できるだけ背景がとろけるように工夫しています。


(D7000 + AF-S VR Micro-Nikkor 105mm  f4.0 1/250秒 ISO100)

 

②背景の色を決める

まあまあそうは言っても、
いくらきれいな背景候補を見つけたからって、
いつも近くに生き物がいるわけではありません。

それはしょうがないことです。

いさぎよく諦めましょう。笑

 

では、特に背景の事は考えずに、
グッと惹かれる被写体を見つけたとします。

おそらく僕のブログを読んで下さっている皆様は、

「どうやって撮影したら被写体の魅力を最大限表現できるだろうか?」

と、あれこれ想いを巡らせるのではないでしょうか。

その姿勢、素晴らしいです。

 

そして、この時同時に

「背景をどんな色で抜くか」

についても考える癖がつくと、
作品が一気に華やかで洗練された印象になります。

 

背景の色をコントロールする上で、
最も大切な要素は、

どこを(何を)背景にもってくるか

です。

 

海の青を背景にするのか…
岩影の黒を背景にするのか…
カイメンの赤を背景にするのか…

自分のカメラの位置や角度を変えながら、
あるいは生き物が動くタイミングを待ちながら、
思い通りの背景になるように
できる限りの工夫と忍耐をする必要があります。

つまり、ここでも色を探すわけです。

もちろん、生物のいる場所によっては
背景をほぼ変えられないこともありますが、

よく観察すれば、
意外と近くに思わぬ色彩あったります。

特にマクロ撮影の場合は、
それこそカメラの位置や角度が3mm動くだけで、
背景の写り込み方が全く変わります。

これは特に、一眼レフで
マクロレンズを使っている場合は顕著です。

例えば…

「とりあえず2匹とも入るようにフレーミングしよう」


(D750 + AF-S VR Micro-Nikkor 105mm  f9 1/160秒 ISO250)

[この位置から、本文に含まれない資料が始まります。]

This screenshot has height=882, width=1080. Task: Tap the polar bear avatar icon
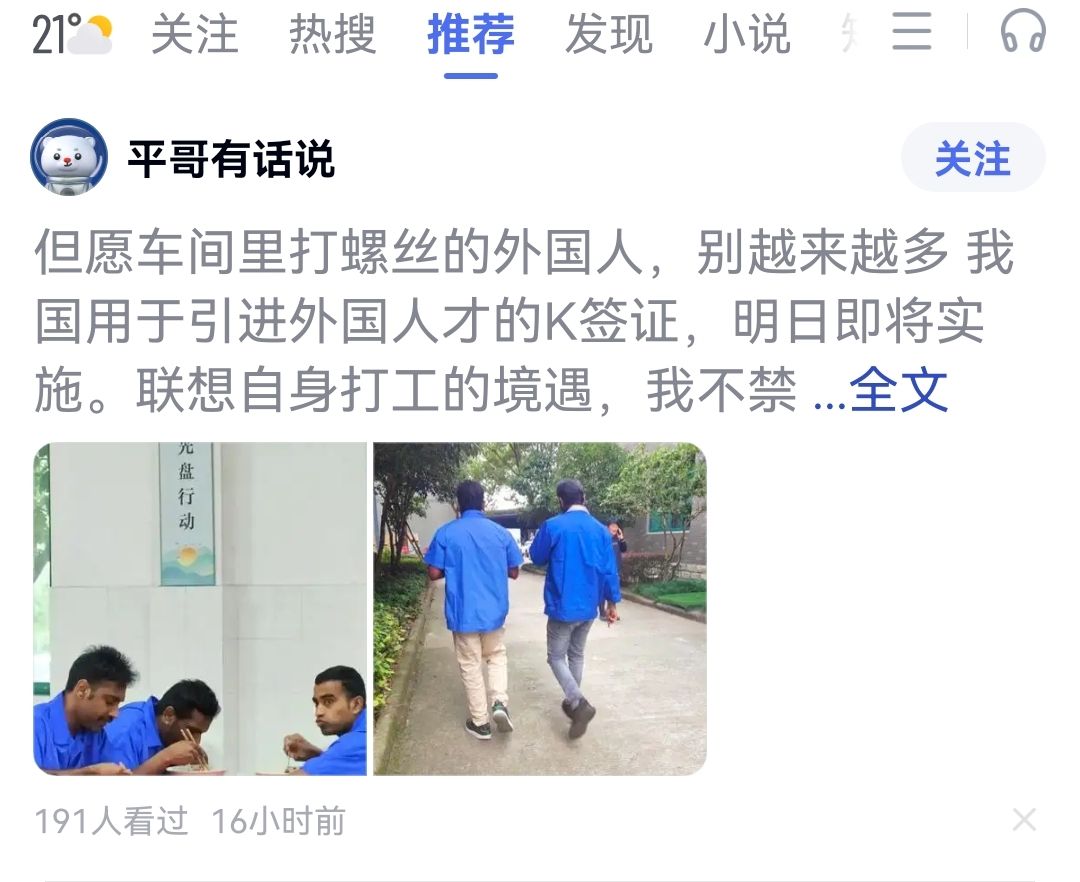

「あれ、何だか近くの岩に黄緑の海藻みたいのが生えてるぞ…」


(D750 + AF-S VR Micro-Nikkor 105mm  f6.3 1/200秒 ISO250)

 

「ん?隣のカイメンにホヤもついてるぞ!」


(D750 + AF-S VR Micro-Nikkor 105mm  f6.3 1/200秒 ISO250)

 

ちゃんと覚えてないので
海藻とかホヤとかは適当ですが、

生物の周辺環境をよく観察して、
カメラをちょっと動かすだけで背景が大きく変わります。

 

あるいは、
泳ぎ回る生物の場合は…

「とりあえず目にピントを合わせて1枚押さえよう!」


(D7000 + AF-S VR Micro-Nikkor 105mm  f5.6 1/250秒 ISO100)

 

「お、あそこのカイメンを背景にいれられたら面白いかも!」


(D7000 + AF-S VR Micro-Nikkor 105mm  f4.2 1/250秒 ISO100)

 

といった感じで、
撮りながら色々試してみるのがお勧めです。

正直、撮ってみないと
わからない部分も大きいですからね。

イメージがわかない時は1.2枚撮ってみてから考える

というスタンスで良いと思います。

 

ちなみに、
どうにも良い感じの色が見つからない時も、
もちろんあります。

そんな時は、
思い切って絞り開放付近で最短撮影距離まで寄って、
背景を全てボカしてあげても良いです。

これだけで、ごちゃごちゃした背景を
ある程度すっきりさせることができます。


(D750 + AF-S VR Micro-Nikkor 105mm  f4.0 1/60秒 ISO160)

 

 

今日はここまで、

・ザ・フォトジェニックな環境でなくても工夫と忍耐で美しい背景の作品は撮れる

・背景となる色を先に見つけるという視点も重要

・被写体を見つけた後も周辺の色を探し続け、撮影しながらどの色を背景にするのか決める

と言うお話をさせていただきました。

 

実は、ここでは伝えきれなかった
背景にまつわる話がまだまだありますので、
また別の機会に紹介できればと思います。

それでは、今日もここまで
読んで下さりありがとうございました!

少しでも皆さんの参考になれば嬉しいです。